Ich hatte vor ein paar Tage zumindest ein Sicherheitsupdate.
Allerdings hat sich bei mir von der Akku Leistung nichts auffälliges getan...


----------



## Atent123 (16. November 2016)

majinvegeta20 schrieb:


> Ich hatte vor ein paar Tage zumindest ein Sicherheitsupdate.
> Allerdings hat sich bei mir von der Akku Leistung nichts auffälliges getan...



Ist schon ein paar Wochen so (zumindest bei mir).


----------



## Johann2000 (16. November 2016)

Habe jetzt gerade ein ca 150mb Update installiert, mal schauen ob sich was ändert. 
Mit welcher Tastenkombination kann man in den Recovery um den Cache zu leeren?

Gesendet von meinem SM-G935F mit Tapatalk


----------



## majinvegeta20 (16. November 2016)

Power + Home + Lautstärke lauter Taste


----------



## davidwigald11 (16. November 2016)

Was genau machen im Recovery? Möchte ungern alle Apps und Daten löschen.
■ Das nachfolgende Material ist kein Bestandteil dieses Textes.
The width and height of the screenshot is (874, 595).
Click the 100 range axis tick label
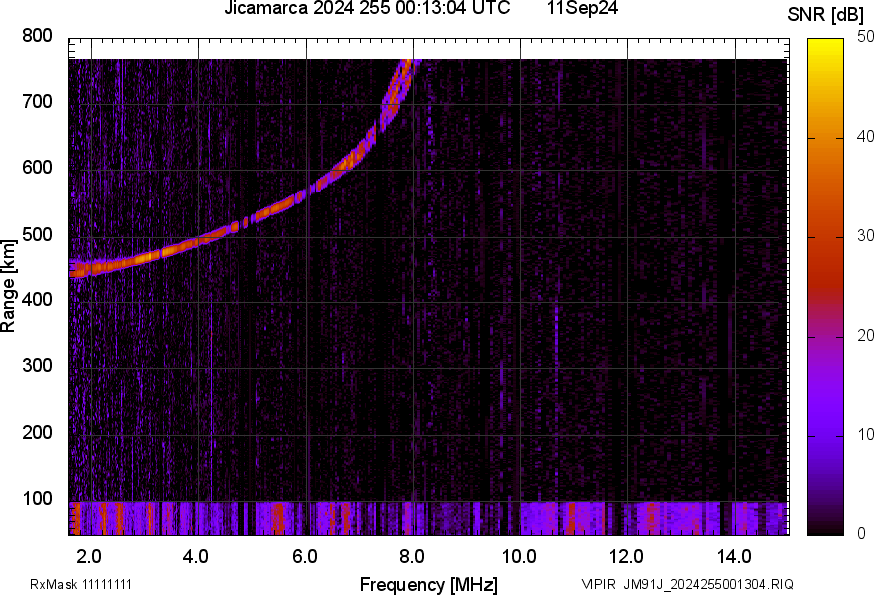(37, 500)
Aber gut zu wissen das ich nicht der einzige bin dem es auffällt. Bei mir auch seit ca 1-2 Wochen und in den letzten 4-5 Tagen noch vermehrt.
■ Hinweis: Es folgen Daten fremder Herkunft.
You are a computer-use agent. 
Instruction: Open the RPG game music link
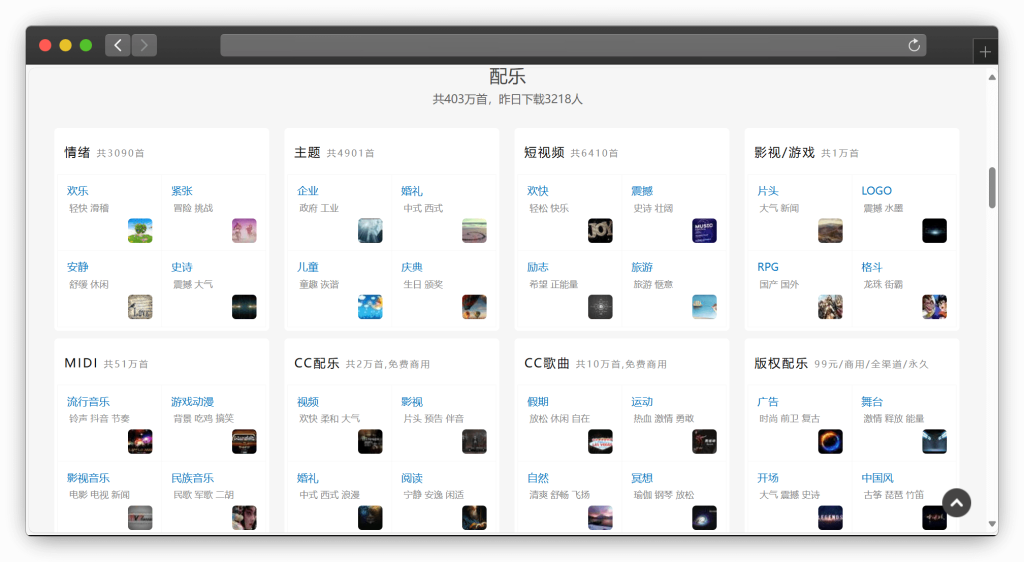768,267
Wie schon gesagt hab gerade manuell Updates für Androiud gesucht und da kam tatsäclich eins keine Ahnung wieso das nicht automatisch installiert wurde.


----------



## Johann2000 (16. November 2016)

Habe die Cache Partition gelöscht

Gesendet von meinem SM-G935F mit Tapatalk


----------



## majinvegeta20 (16. November 2016)

Wipe cache auswählen.
Unter wipe Data/Factory Reset löschst du ansonsten alles und dein Handy wird auf den Auslieferungszustand gesetzt.


----------



## davidwigald11 (16. November 2016)

Und da passiert nix wenn ich wipe cache auswähle also nix wird gelöscht? Dann werd ich das mal austesten.


----------



## Johann2000 (16. November 2016)

Nein, keine Daten die du sehen kannst

Gesendet von meinem SM-G935F mit Tapatalk


----------



## davidwigald11 (17. November 2016)

Hilfe!

ich hab Power, Home, leiser Taste gedrückt und kam in so nen Modus wo stand Volume UP for Custom OS volume down to restart phone. Ich dachte vielleicht muss ich in dieses Custom OS um den Cache zu wipen, drück also up und jetzt steht downloading... do not turn off target. Keine Fortschrittsanzeige und seit 10 min am downloaden... was jetzt?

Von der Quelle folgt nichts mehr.